- This report focuses on migrant women care workers who play an important role in supporting positive health outcomes for others around the world. Yet, little is known about the health status of these women migrant workers and the health implications of migration.
- This report employs an intersectional approach to understand the nuances of how migrant women care workers contribute to global public health, yet are exposed to health risks themselves, and access very few labour market and health protective measures
They are both providers and consumers of health and social care. Countries must work urgently and collaboratively to overcome the challenges, contradictions, gaps, and inconsistencies in international, national, and subnational policies, laws, and programmes across all relevant sectors to combat the negative experiences of the care paradox for women migrant care workers. Integrating a gendered lens into policy actions will help mediate concerns on the growing demand for care and is a crucial component of maintaining global and national public health.
Migrant women care workers act as a cushion for states that lack adequate public provision for long-term care, child care and care for the sick.
The care paradox refers to the fact that immigrant women are increasingly being imported into receiving country economies to provide care, and yet lack access to social protection and labour rights.
Migrant women care workers can face health challenges as a result of their work and migration status; they may also be excluded from and underserved by the health systems to which they contribute due to race, ethnicity, language, type of work (informal/formal, irregular/regular) and their migrant status (undocumented).
Migrant care workers have poorer reproductive and sexual health and health care than native born women, and there is ample evidence that these women are subject to physical violence including sexual harassment/assault and regular beatings.
Governments should respect the contributions of migrant women care workers – in all their diversity – to the care economy. They should acknowledge migration as a social determinant of health and, in turn, modify policies to ensure migrant women are not left behind in the development process and can access basic services to safeguard their health needs, well-being, and rights.
Overall, more collaboration between different stakeholders is needed to understand and overcome the intersecting complexities of migrant women care workers and their relationship to global public health.

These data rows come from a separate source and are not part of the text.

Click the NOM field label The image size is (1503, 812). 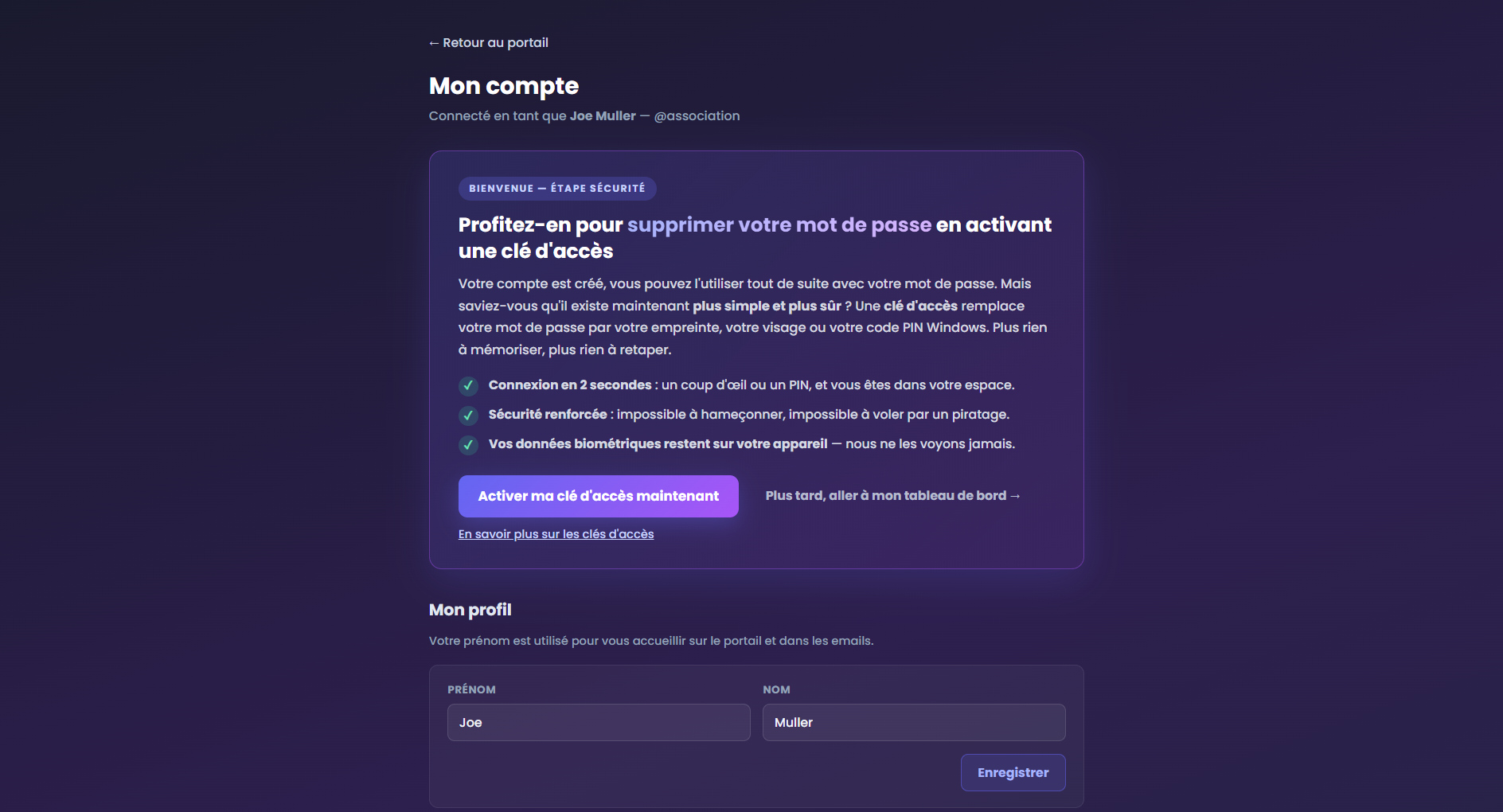[x=776, y=690]
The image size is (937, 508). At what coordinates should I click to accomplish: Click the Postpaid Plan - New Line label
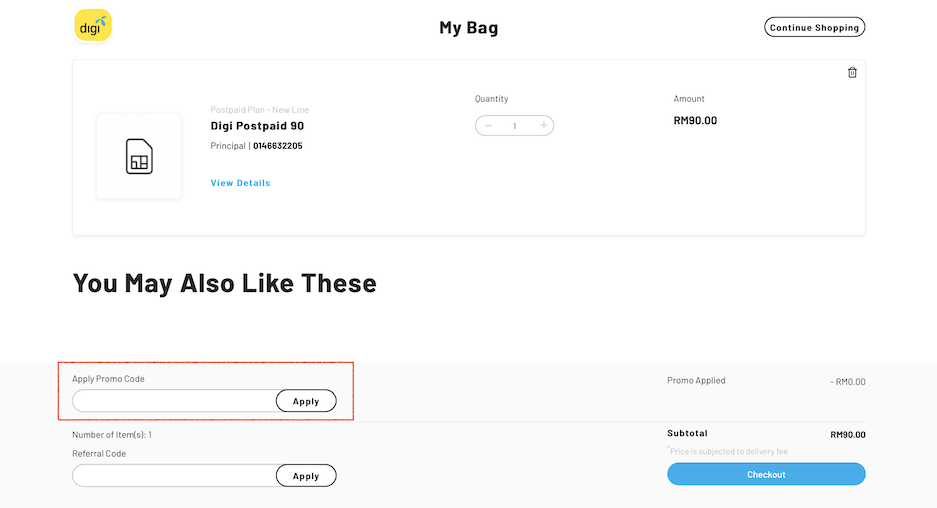point(259,110)
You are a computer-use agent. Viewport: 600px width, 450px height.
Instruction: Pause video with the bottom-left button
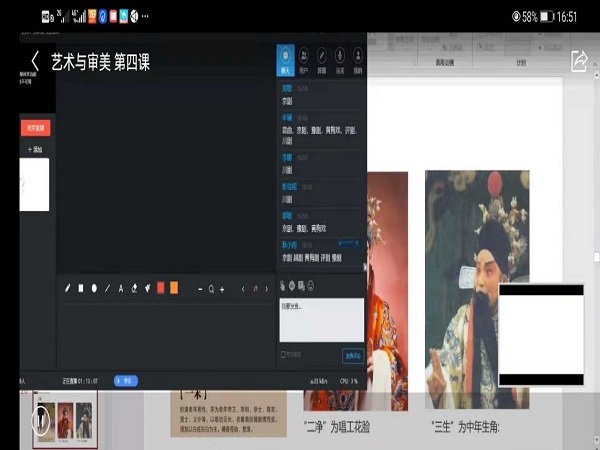point(39,420)
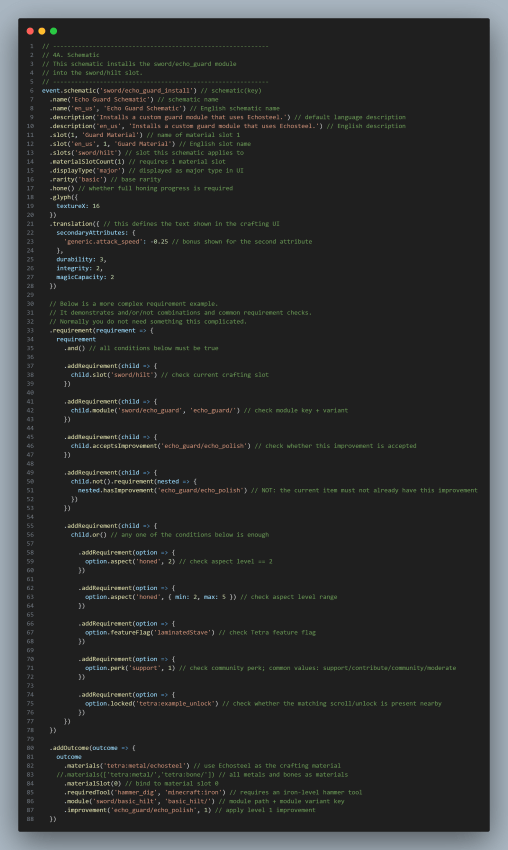Click .requirement(requirement => { line
508x850 pixels.
click(101, 331)
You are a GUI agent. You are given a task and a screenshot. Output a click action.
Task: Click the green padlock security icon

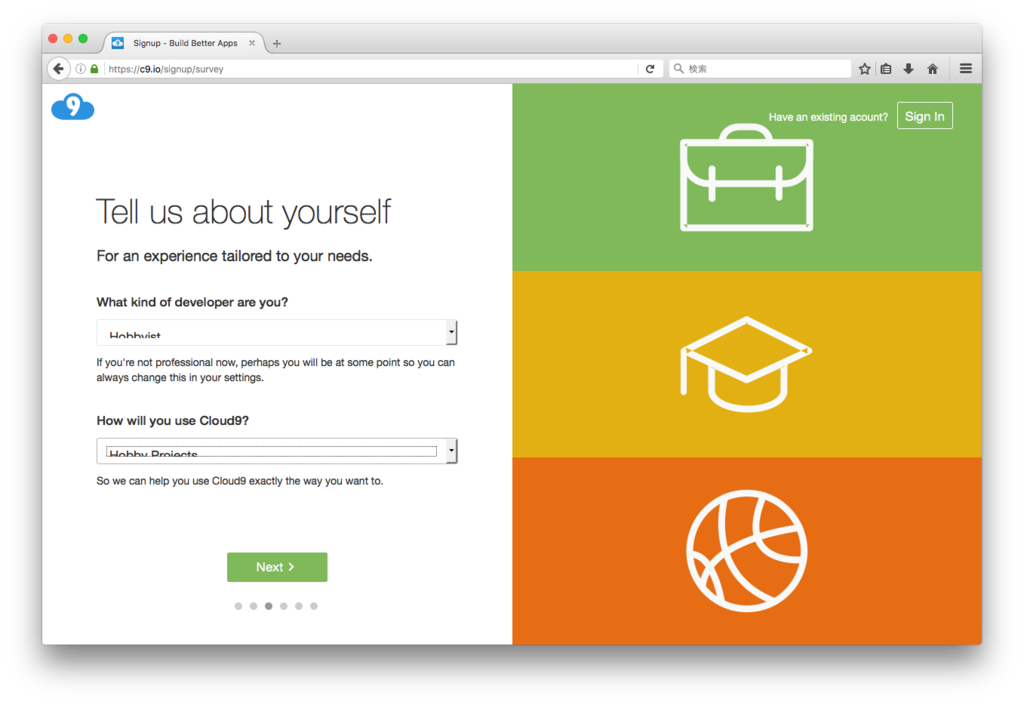coord(95,69)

This would involve a process of redesigning service delivery to account for the multitude of factors that affect migrant (women) care workers’ health.
Importantly, we must improve access to UHC through specific measures to address non-discrimination and promote the inclusion and social participation of migrant women and other care workers.
A “whole-of-government” approach is recommended; developing and strengthening bilateral agreements between labour-sending and labour-receiving countries is necessary to protect the rights of migrant care workers. Beyond this, policymakers must ratify and apply relevant international labour standards, as well as adopt unilateral measures to enhance migrant workers’ access to social protection.